– Папа! – вскрикнула Анфиса.

– Молчать! – встал Василий Васильевич. – Я тебе не папа. Я украинский офицер, которому сын жидовского попа нанес несмываемое оскорбление. В моем доме не может жить жидовка. Поэтому пока его семя еще не окропило твою плоть, ты должна сделать выбор: или я, или он.

Анфиса наклонила голову и крупные слезы вперегонку помчались по ее веснушчатым щекам.

– Кричать и я умею громко, – вдруг зло заговорила Вера. – Какой ты украинский офицер! Ты обыкновенный деревенский жлоб. Только слышишь: жиды обсели, жиды нами руководят, жиды выпили всю воду. Чего ж ты такой обидчивый офицер не скажешь своему шефу: жидовская морда, геть отсюда, дай я порулю? А только дома, как попугай, одно и тоже.

– Червоненко – не еврей, – взревел Василий Васильевич.

– Это ты по фамилии определил? Посмотри на его морду, на его жену. Что ж ты, украинский офицер, терпишь, что тобой руководит жид?

– Мама! – прервала ее Анфиса. – Я так люблю вас обоих. Но я люблю и Мишу. Но если вы оба настаиваете, я перестану с ним встречаться. Я не хочу, чтобы вы оскорбляли друг друга, чтобы ненавидели друг друга из-за меня.

– А что, жиды не люди? – разошлась Вера. – Или не граждане нашей страны? Или тебе жиды в борщ насрали? А не жид ли был тот гинеколог, что спас меня от рака? Не помню уже его фамилии, Гальперин, кажется. У меня, Вася, одна дочь. Я предупреждаю тебя, что если уйдет она, уйду и я.

– Яблоко от яблони недалеко падает, – буркнул Василий Васильевич.

– Что ты этим хочешь сказать? – подошла Вера к мужу почти вплотную.

– А то что перед женитьбой надо было всю подноготную твою до седьмого колена узнать. Может, кто-то из твоих родственничков подгулял с пархатым и у Анфисы это наследственное. Ты за жидов готова мужа на части порвать.

– Да, я жидовка. Для таких жлобов, как ты. Что, промахнулся в жизни? Это Вася, тебя Бог наказал. Будет у тебя теперь зять еврей, а сват местный раввин. И будешь Вася по субботам в синагогу ходить, а по воскресеньям в церковь. Так бы делали отцы, которые хотят своей дочери счастья. А тебе, дочка, я скажу следующее: быстро ты отказалась от своего любимого, поэтому хорошо подумай, нужно ли тебе огород городить, веру менять, себя ломать, если не шибко любишь.

– Мне просто жалко папу! – кричала вне себя Анфиса. – Я знала, что нанесу ему всем этим рану, но я не могу и без Миши. Если бы вы знали, какой он чудный, какой он милый, и какой он умный.

– Ты это брось, – неожиданно растрогался Василий Васильевич, сел и впервые в жизни расплакался.

Вера подошла к нему, обняла его голову и тоже начала плакать. К ним присоединилась плачущая Анфиса. Когда все успокоились, Василий Васильевич сказал:

– Встречаться с ним разрешаю, а веру менять нет. Можешь даже жить с ним, не расписываясь. А там видно будет.

– Ты не будешь ему мстить? – вытирая слезы, спросила Анфиса.

– Только, если он обидит тебя, – пообещал Скоморох.

На следующий день Анфиса привела в дом своего жениха и Василий Васильевич с удивлением увидел перед собой высокого мускулистого блондинистого парня с удивительно синими глазами, бледной кожей лица, курносым носом.

«Я таких евреев раньше не видел, – подумал он. – Может, Анфиса привела вместо еврея кого-то другого?

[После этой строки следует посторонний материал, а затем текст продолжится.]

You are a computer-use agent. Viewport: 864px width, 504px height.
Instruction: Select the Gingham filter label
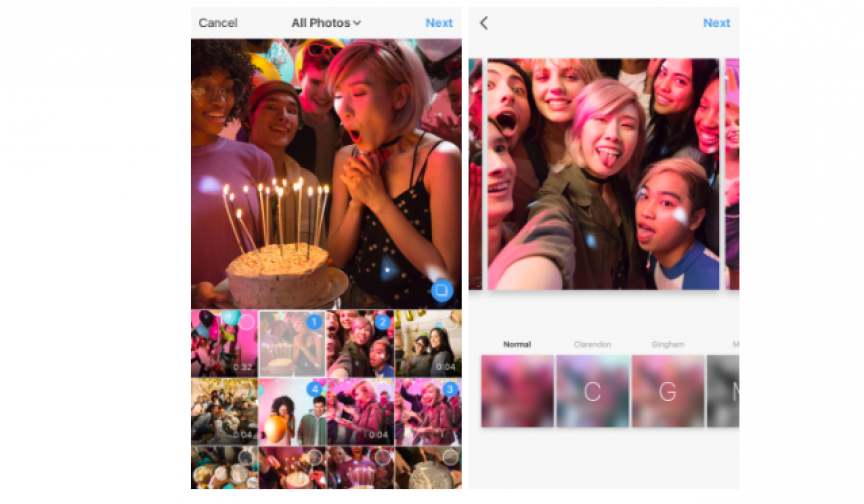[667, 345]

Пусть живут вместе, может через год разбегутся.»

Теперь же, вспоминая слова Перельмана он понял, что виновата во всем мутация. Это она все испоганила.

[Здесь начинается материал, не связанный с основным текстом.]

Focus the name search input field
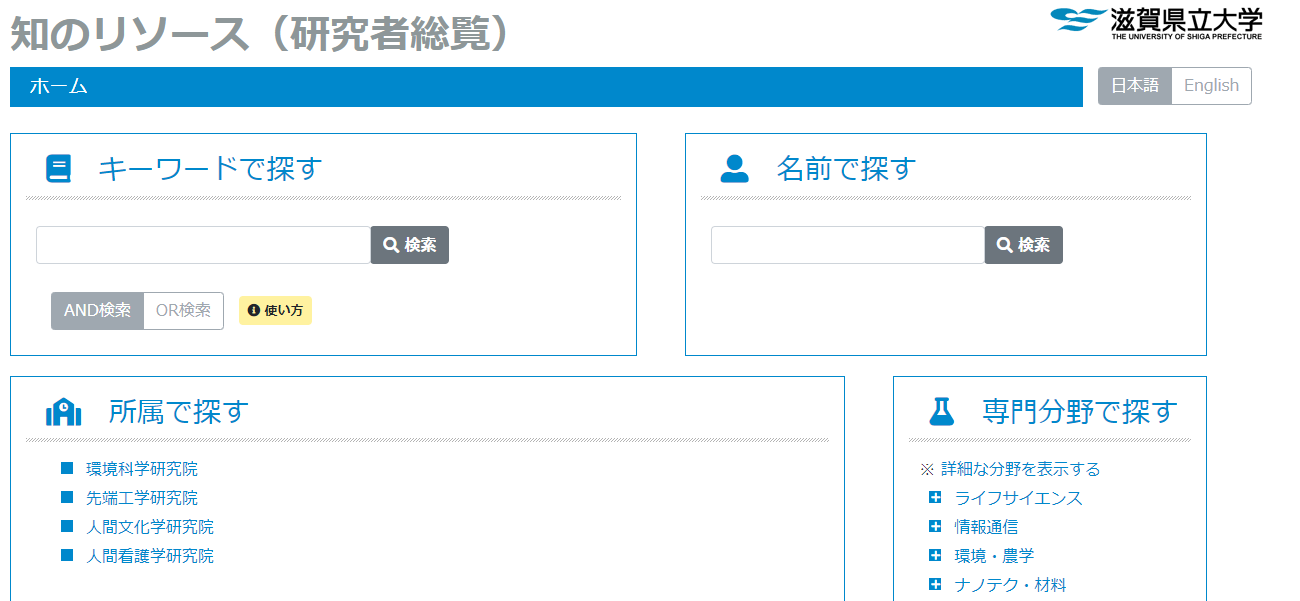1300x601 pixels. tap(847, 245)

Дочь убежденного антисемита хочет стать еврейкой, а сын раввина выглядит, как первый парень на селе.

– Ты представляешь, какие красивые у них будут дети? – шепнула ему на ухо жена.

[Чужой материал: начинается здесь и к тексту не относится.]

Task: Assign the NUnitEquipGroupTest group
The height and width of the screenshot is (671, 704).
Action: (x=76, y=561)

А счастливое и влюбленное лицо дочери, мелькавшее перед гостем, ее дрожащие от страха руки, подававшие еду на стол, молящие, украдкой брошенные на отца взгляды вызвали в нем такой приступ жалости и к дочери, и к себе, что подняв стакан с водкой, он неожиданно сказал «Лехаим». Дочь просияла, как выскочившее солнышко из-под туч, а друг дочери понимающе улыбнулся, но стакан водки еле пригубил.